■ WORK INSTRUCTIONS ■
A – In the novel summary, condense the paragraph that begins "Leah and Jackson have each handled" into a bulleted list that keeps its main facts.
B – Using the novel summary, answer these questions:
(i) What kind of doctor was Leah's father?
(ii) How did Carrie die?
(iii) How old was Jackson when his mother abandoned him?
C – Continue the novel summary from its final sentence.

■ TEXT SEGMENT ■
The only love Leah has ever known was the love she felt for her father – a quack of a doctor who did more harm than good, and who rebuffed Leah’s tender attempts to be close to him. When handsome drifter Jackson Underhill shows up, Leah fights against her attraction, certain no good can come of loving a man who will only hurt and reject her. Then Carrie is drowned in a boating accident while attempting to leave Jackson on the arm of a wealthy timber baron, and Leah and Jackson suddenly find themselves free to acknowledge their growing attraction.
Leah and Jackson have each handled their childhood hurts in different ways. Leah has become the committed physician, to the point where she has almost obliterated her personal self and buried her own needs and desires under the guise of professional dedication. Jackson, heartbreakingly abandoned at the age of five by his prostitute mother, has never known any kind of love, not even for Carrie. When he realizes his strong emotions for the lady doctor, he finds himself terrified at how to handle his newly found feelings, and lashes out at Leah to cover his confusion.

■ DATASET EXTRACT ■

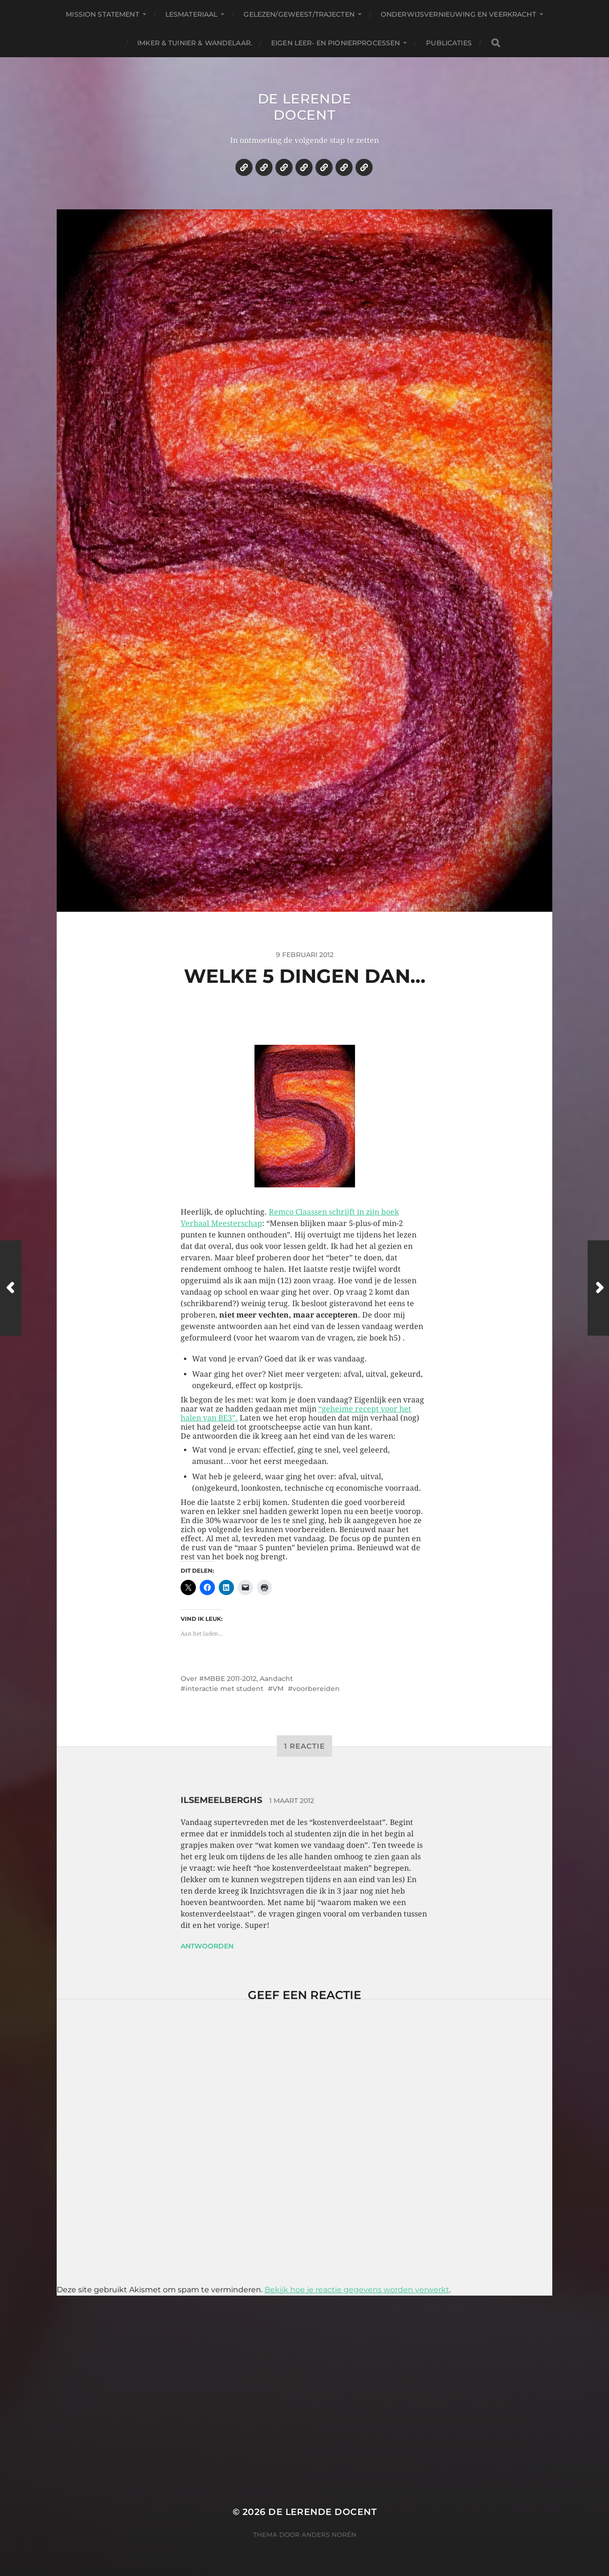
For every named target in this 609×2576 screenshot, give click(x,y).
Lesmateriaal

■ WRITTEN RESPONSES ■
A –
- Leah and Jackson have dealt with their childhood hurts in different ways.
- Leah has become a committed physician and has nearly obliterated her personal self, burying her needs and desires under professional dedication.
- Jackson was abandoned at age five by his prostitute mother and has never known love of any kind, not even for Carrie.
- When he recognizes his strong feelings for Leah, he is terrified of how to handle them and lashes out at her to hide his confusion.

B –
(i) He was a quack who did more harm than good.
(ii) She drowned in a boating accident while trying to leave Jackson for a wealthy timber baron.
(iii) He was five years old.

C –
A couple of problems I had were that even though Leah and Jackson are an appealing heroine and hero, and I liked them both, and, while I know the ramifications of having parents who didn’t love you can last a lifetime, to make this issue last throughout a romance story gets me a little antsy for the characters to get past it and move on. Once a motivation is well established, repeating it over and over again is tiresome. Also, this story takes place in 1894. I doubt people used terms like “eat me,” “dead meat,” or “give me a break” a hundred years ago. Even if there is evidence to support that they did, these terms are too closely associated with current vernacular, and using them in the context of a century ago jolted me right out of the story.
Problems aside, Susan Wiggs has written a very lovely tale with an appealing hero and heroine, and if you are a dedicated fan, you will enjoy this book. You can probably tell that I wanted to like The Drifter more than I did, but, well, there you have it.